- Provided passage
Back in the Age of Aquarius, some guys from Brooklyn had a crazy idea to sell natural juice to health food stores in New York City. They called their endeavor Unadulterated Food Products, Inc. and over the next fifteen years they built their company up to a beverage behemoth flanking the big soda companies engaged in a cola war to beat them both with a natural brewed iced tea introduced in 1987.


You might not know them by that (let’s admit) clunky name but you do know them by the much catchier brand that they once gave to a failed flavor and then adopted for the entire company: Snapple.


Here we present some historical and crazy facts about Snapple.



  • Snapple was founded by Leonard Marsh, Hyman Golden, and Arnold Greenberg in 1972

  • Apparently, there was a fourth investor who got out amid some controversy right before the company took off

  • The company was originally called Unadulterated Food Products

  • The drink company was only a part-time venture for the trio

  • None of the founders had any experience in the juice-making business before starting their company

  • Leonard Marsh once said that he knew "as much about juice as about making an atom bomb"

  • Marsh and Golden had a window washing company, they were also brothers-in-law

  • Greenberg owned a health food store in the East Village in Manhattan

  • They created the company to sell beverages to health food stores in New York City

  • The name Snapple was adopted later from a failed product flavor

  • Snapple is an mashup of the words “snappy” and “apple”

  • The name “Snapple” was already owned by a small company in Texas

  • The founders bought the name for $500

  • The company had come out with a new drink called “Snapple” which was a carbonated apple flavor

  • Snapple’s apple soda drink caused the tops to pop off because of fermentation in the bottles

  • They began to understand why their “Snapple” juice was so popular, it was unintendedly becoming alcoholic

  • Golden said in an interview, “We’d made Champagne.”

  • In the 1980s the company saw an explosion of growth and sales more than doubled every year

  • A major driver of Snapple’s growth was the introduction of its brewed ice teas

  • In 1987, Snapple introduced its Lemon Iced Tea

  • Founder Arnold Greenberg told the New York Times, "We came up with the first real brewed tea that was cooked”

  • In 1989 revenue from noncarbonated beverages increased by 600% in the first six months of the year

  • In 1991, Snapple moved its HQ from Brooklyn to Long Island

  • Snapple had a series of live radio commercials featuring controversial DJs Howard Stern and Rush Limbaugh

  • Stern and Limbaugh both pitched Snapple from before they became infamous shock jocks 

  • In the early 1990s the company was subject to vicious rumors that caused it a PR nightmare like a story that said Snapple supported the KKK

  • Snapple's brand slogan is "Made from the Best Stuff on Earth."

  • Snapple’s IPO in 1992 was a hit and the stock was sold at $20 a share

  • Four million shares were sold and the company's stock price rose to $33 per share

  • In 1994 Quaker Oats agreed to acquire Snapple for $1.7 billion, or $14 a share, in cash

  • At the time Snapple was recording annual sales of about $700 million.

  • Quaker sold Snapple in 1997 for $300 million to RC Cola maker, Triarc

  • Sadly, all three founders of Snapple have passed away

Wendy the Snapple Lady


  • In the early 1990s, Snapple’s famous television commercials featured the “Snapple Lady”

- Supplied data
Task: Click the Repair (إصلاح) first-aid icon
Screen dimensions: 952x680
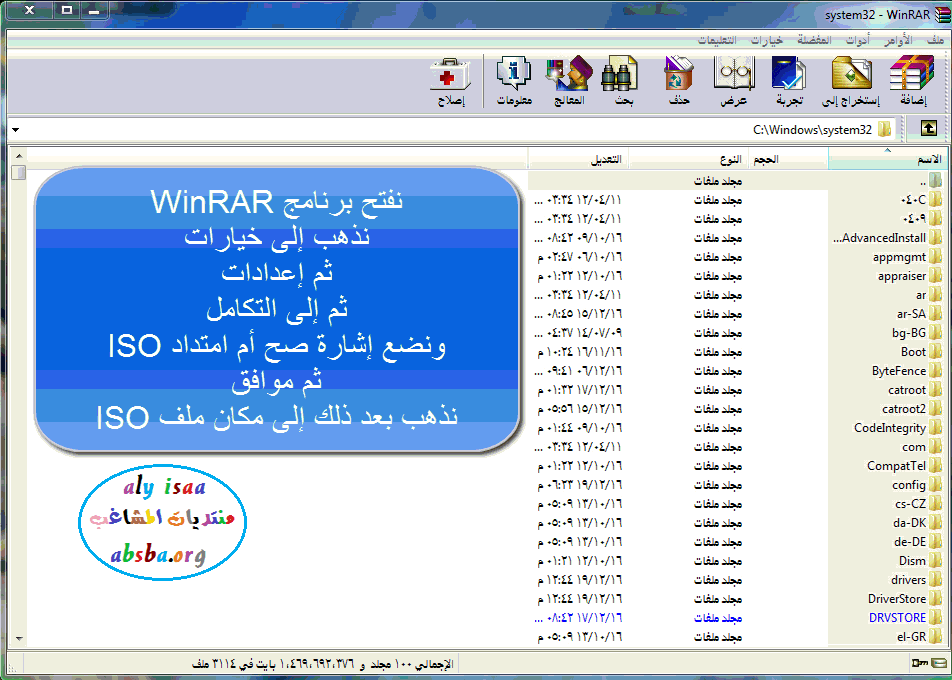Action: tap(449, 81)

- Job
Could you quote the Snapple text above word for word, between "Back in the" and "introduced in 1987.", inclusive?

- Correct answer
Back in the Age of Aquarius, some guys from Brooklyn had a crazy idea to sell natural juice to health food stores in New York City. They called their endeavor Unadulterated Food Products, Inc. and over the next fifteen years they built their company up to a beverage behemoth flanking the big soda companies engaged in a cola war to beat them both with a natural brewed iced tea introduced in 1987.